### Problem details
Update the part of the records that opens with the line containing "You are a GUI" and closes with the line containing "pyautogui.click(x=2224, y=1207)" by changing "Settings" to "Preferences", keeping everything else the same. Return only those lines.

### Provided entries
· · · · · · ·

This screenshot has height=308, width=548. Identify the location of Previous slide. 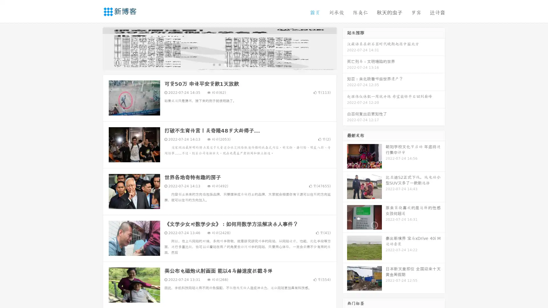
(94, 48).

· · · · · · ·

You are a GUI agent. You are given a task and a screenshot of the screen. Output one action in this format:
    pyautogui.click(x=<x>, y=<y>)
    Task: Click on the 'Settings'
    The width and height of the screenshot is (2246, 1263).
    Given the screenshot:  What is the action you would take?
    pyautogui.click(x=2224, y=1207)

· · · · · · ·

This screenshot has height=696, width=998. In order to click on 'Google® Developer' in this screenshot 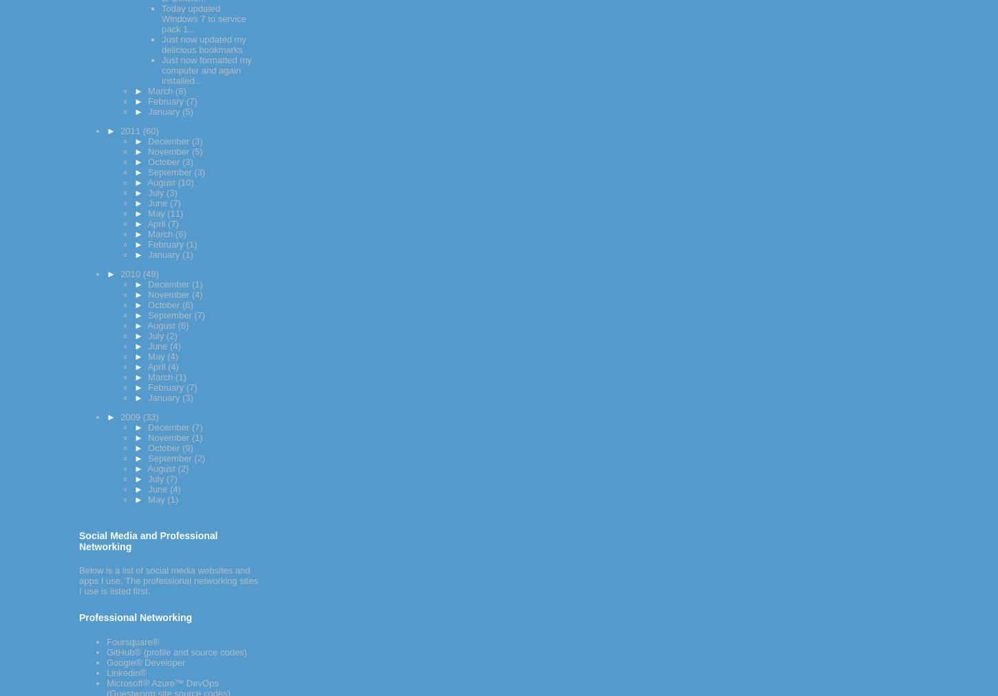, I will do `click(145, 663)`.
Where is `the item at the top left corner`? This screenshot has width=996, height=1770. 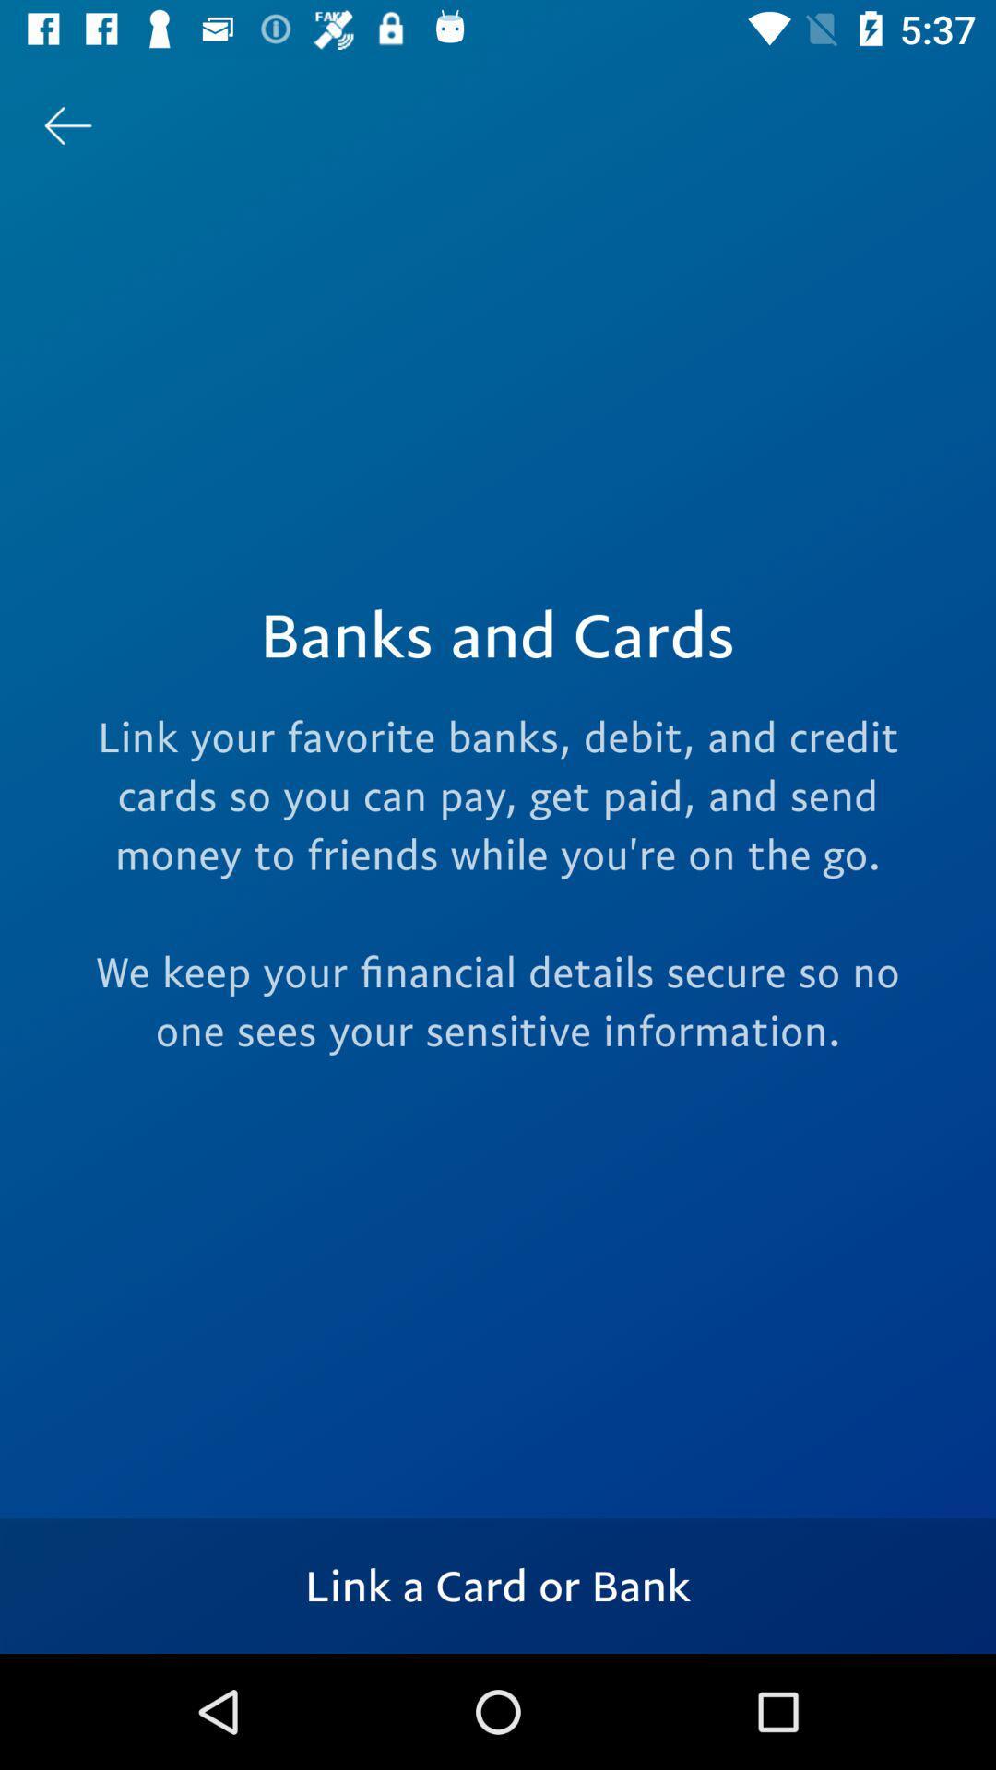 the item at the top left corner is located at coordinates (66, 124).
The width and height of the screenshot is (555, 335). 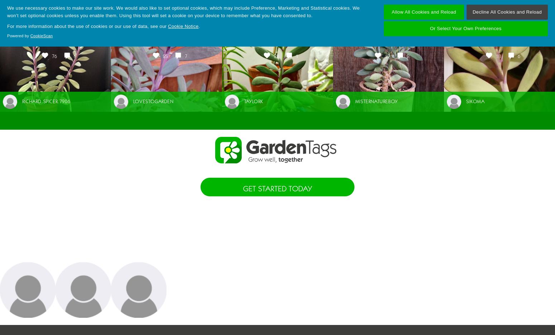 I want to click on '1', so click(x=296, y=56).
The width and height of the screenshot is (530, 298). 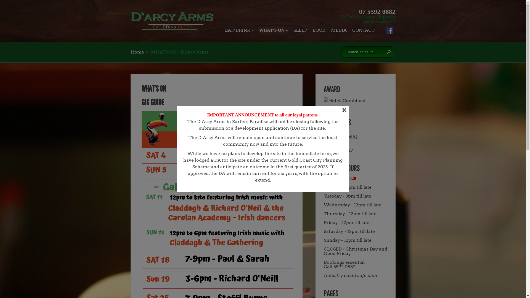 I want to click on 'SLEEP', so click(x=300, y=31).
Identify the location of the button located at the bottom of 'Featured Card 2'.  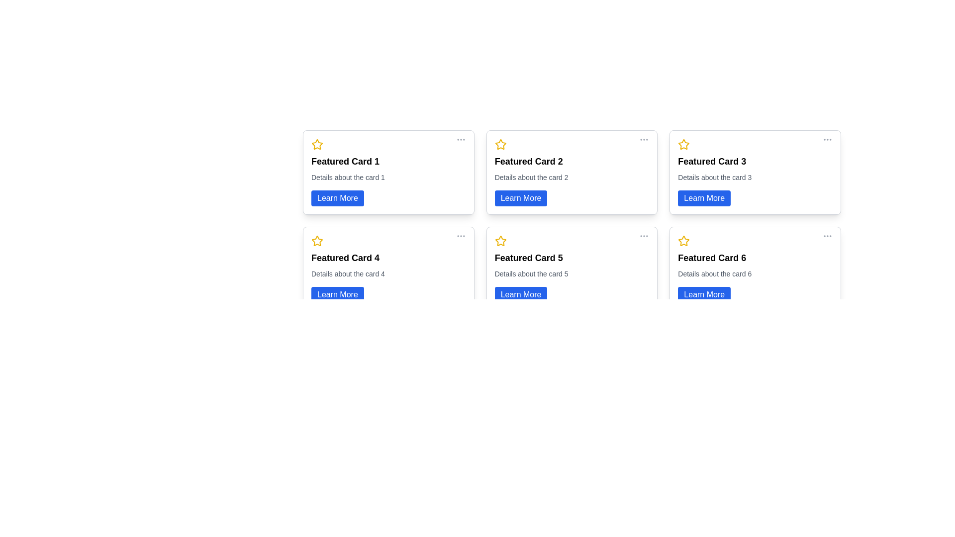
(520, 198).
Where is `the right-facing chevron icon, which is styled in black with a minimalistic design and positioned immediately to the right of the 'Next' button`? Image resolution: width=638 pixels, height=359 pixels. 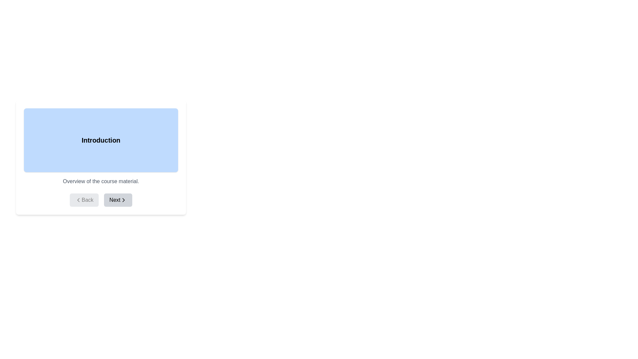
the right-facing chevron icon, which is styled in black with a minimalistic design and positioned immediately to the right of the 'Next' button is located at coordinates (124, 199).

· · · · · · ·

### Answer to the task
You are a GUI agent. You are given a task and a screenshot of the screen. Output one action in this format:
    pyautogui.click(x=<x>, y=<y>)
    Task: Click on the 'Preferences'
    The width and height of the screenshot is (2246, 1263).
    Given the screenshot:  What is the action you would take?
    pyautogui.click(x=2224, y=1207)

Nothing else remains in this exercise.